E mais que uma onda, mais que uma maré
Tentaram prendê-lo, impor-lhe uma fé
Mas, vogando à vontade, rompendo a saudade
Vai quem já nada teme, vai o homem do leme
Tim / Ze Pedro / Kalu, Xutos e Pontapés

Sempre gostei de usar música nas minhas aulas, sempre a considerei um elemento motivacional, algo que pelo menos anima, quebra a monotonia, fazendo ao mesmo tempo pensar, estabelecer ligações, pontes, relacionar diversos elementos, tarefa que se tornou cada vez mais árdua, quase uma missão impossível, diria.
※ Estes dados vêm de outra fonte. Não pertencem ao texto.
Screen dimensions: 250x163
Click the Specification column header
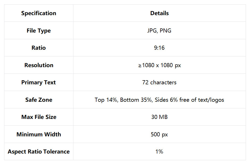point(39,13)
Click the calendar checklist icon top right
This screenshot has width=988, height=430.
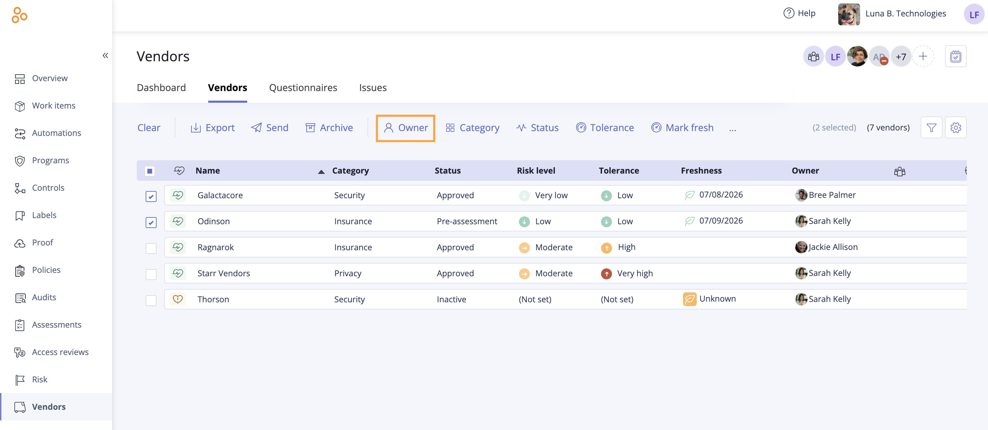coord(955,56)
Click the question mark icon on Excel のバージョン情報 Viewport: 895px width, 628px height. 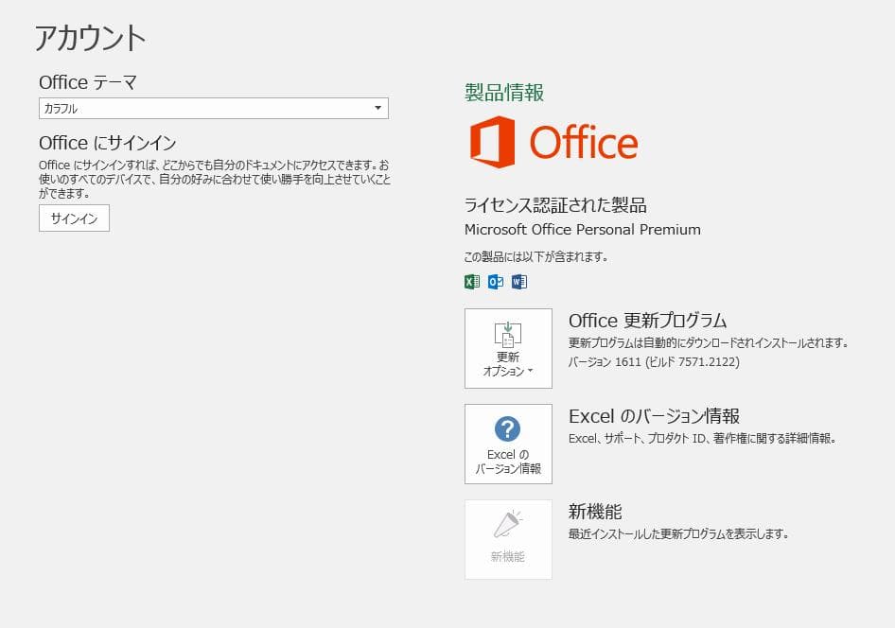(x=508, y=430)
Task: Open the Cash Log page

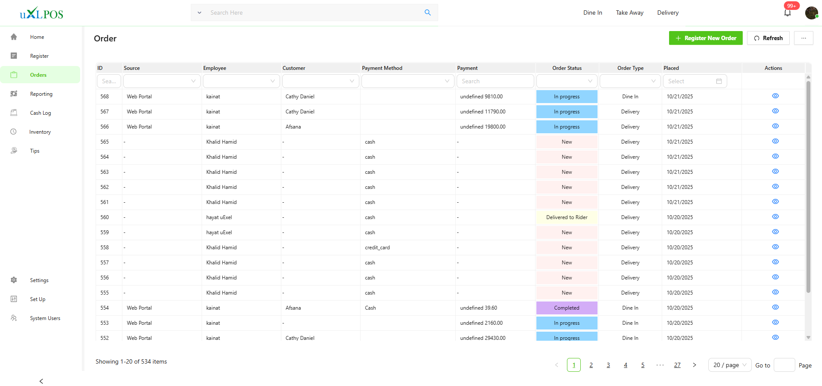Action: [40, 113]
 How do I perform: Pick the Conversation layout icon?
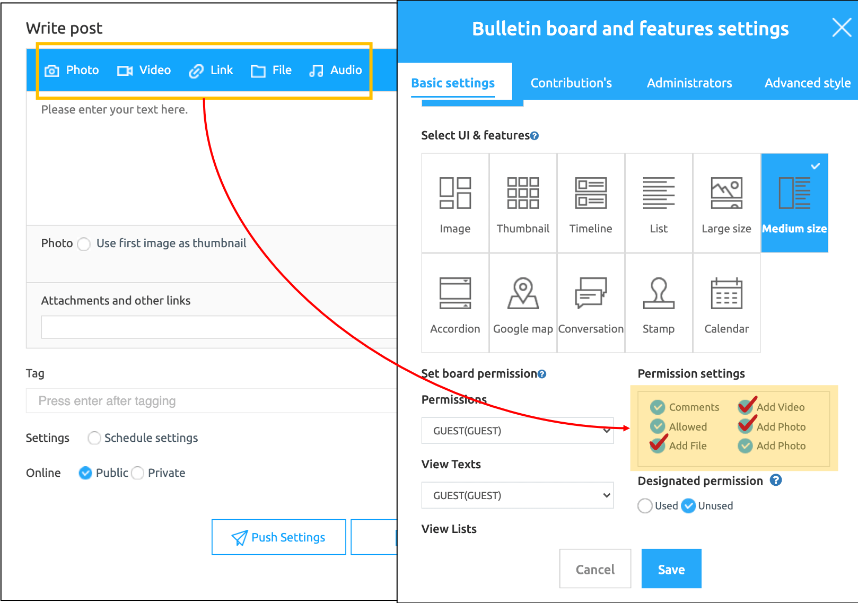click(x=591, y=293)
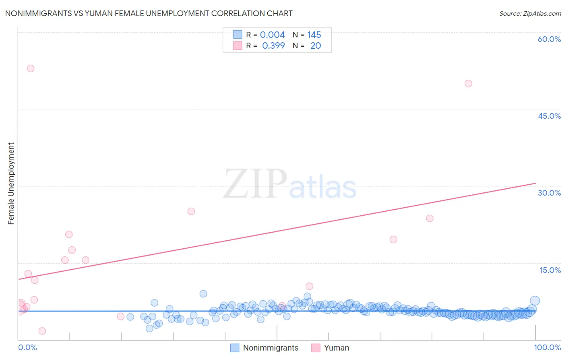Click the pink regression trend line
This screenshot has height=359, width=566.
(x=277, y=231)
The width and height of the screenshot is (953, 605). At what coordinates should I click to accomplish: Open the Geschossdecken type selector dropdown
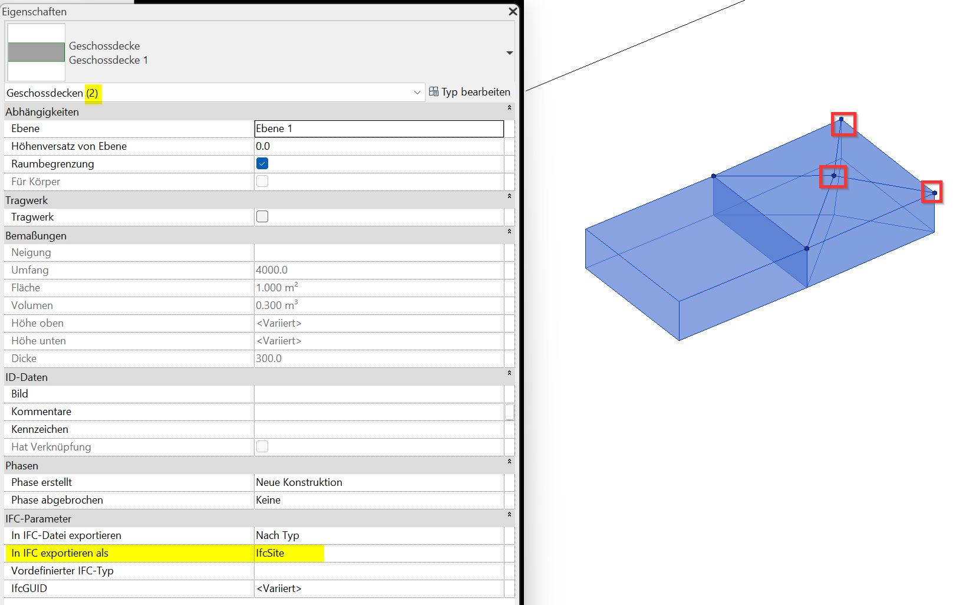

Uma das músicas que gostava de passar era «o homem do leme» dos Xutos e Pontapés para o comparar com outros homens do leme, como é o caso de Vasco da Gama no episódio de o Adamastor de «Os Lusíadas» e «homem do leme» de «o Mostrengo» na «Mensagem» de Pessoa, representantes do herói desvendador de mundos, vestidos da audácia permitida pela sua condição humana, lutando contra os obstáculos mais diversos, o medo, o desconhecido, no fundo, «sozinhos na noite». E a reação dos alunos, relativamente à música, era de surpresa e de agrado, mas afinal, a professora gostava dos Xutos? E eu a explicar-lhes que eram uma marca da minha geração, a relembrar, sem lhes dizer, o furor que tomava as Matinés da União Sambrasense, quando se ouvia «A minha alegre casinha», no tempo em que estava nos tops.
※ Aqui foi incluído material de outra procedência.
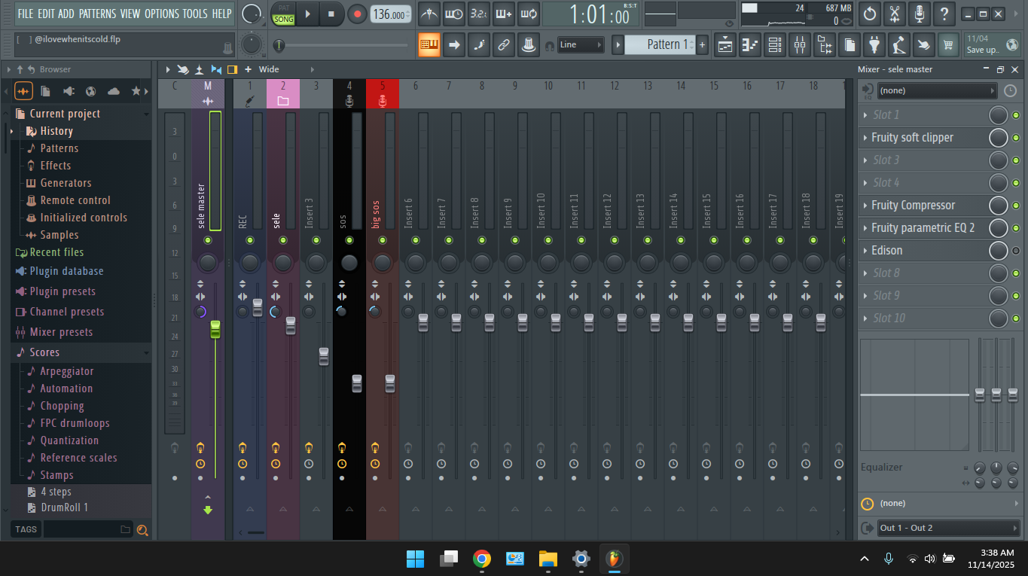Image resolution: width=1028 pixels, height=576 pixels.
Task: Click the undo history icon in the top toolbar
Action: (x=870, y=14)
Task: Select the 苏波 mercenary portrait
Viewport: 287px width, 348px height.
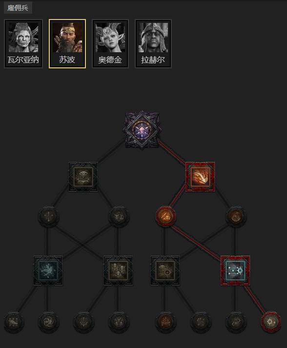Action: coord(67,43)
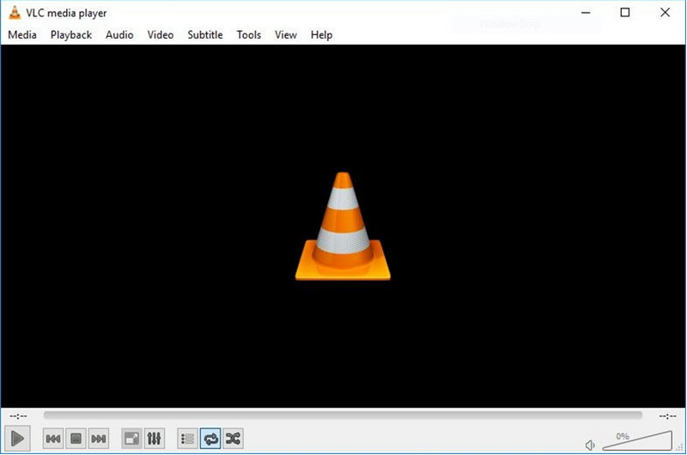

Posso dizer que este homem do leme passeou/se pelas minhas aulas até 2011, altura em que mudei de rumo, tendo ido depois lecionar para a Universidade de Macau. Curiosamente, aí, nunca o passei, pois os textos e programas eram outros, por isso, também outras as melodias, que iam desde «A banda» de Chico Buarque (a propósito de Literatura e resistência), «Os Búzios» de Ana Moura (introduzindo «A cartomante» de Machado de Assis), entre muitas outras canções e poemas musicados. A reação dos alunos era sempre curiosa, mas, de um modo geral, gostavam.
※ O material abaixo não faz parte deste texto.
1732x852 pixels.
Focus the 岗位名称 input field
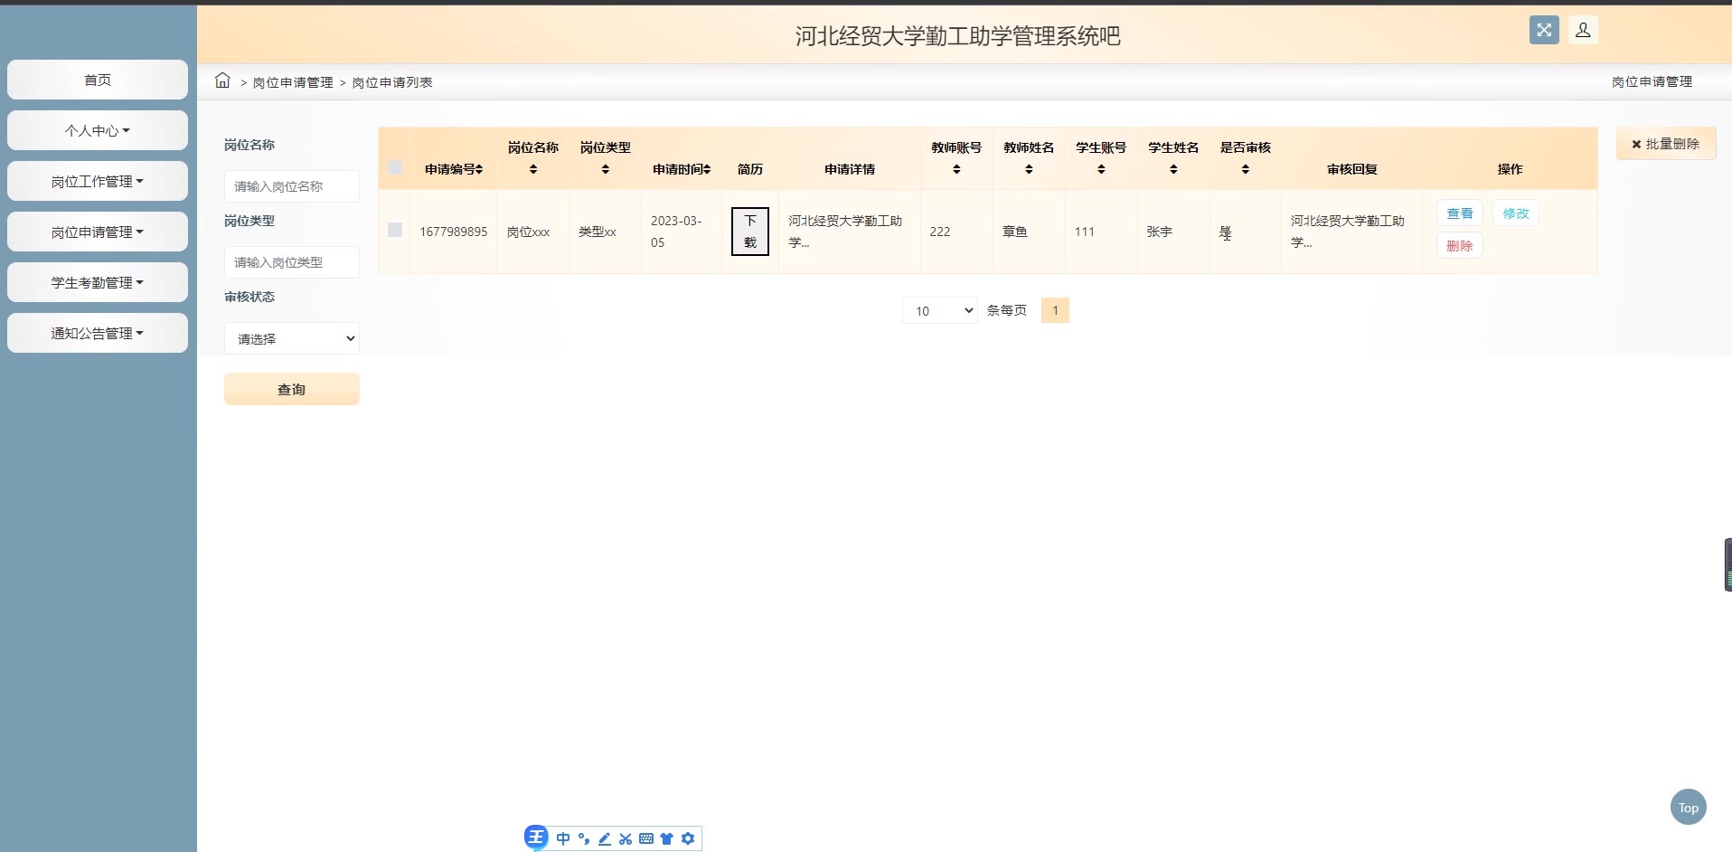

Então, passada mais de uma década, quis fazer a experiência do «homem do leme» numa turma de Ensino Profissional daquelas onde a maioria dos alunos apenas se interessam por jogos de computador, telemóveis, festas de finalistas e pouco mais. E surpresa das surpresas: sabiam a letra toda de cor! Foram minutos únicos, a mostrar que, quando ouvimos e cantamos a mesma canção, nem tudo está perdido. Mesmo que considerem que a mensagem dos Xutos é difícil de relacionar com a do Pessoa e do Camões, que não tenham entendido talvez muito bem o facto destes homens do leme serem portadores de algo que os transcende, de conterem em si a força do sonho indomável que tudo pode e comanda, mesmo contra todas as marés e ventos adversos.

Na verdade, quando ouvimos a mesma canção, há essa centelha de esperança, mesmo que a vontade de ir, de partir não se desenhe no horizonte, que o futuro seja um oceano a conquistar, e ainda desconheçam que, como diz a canção “a vida é sempre a perder”.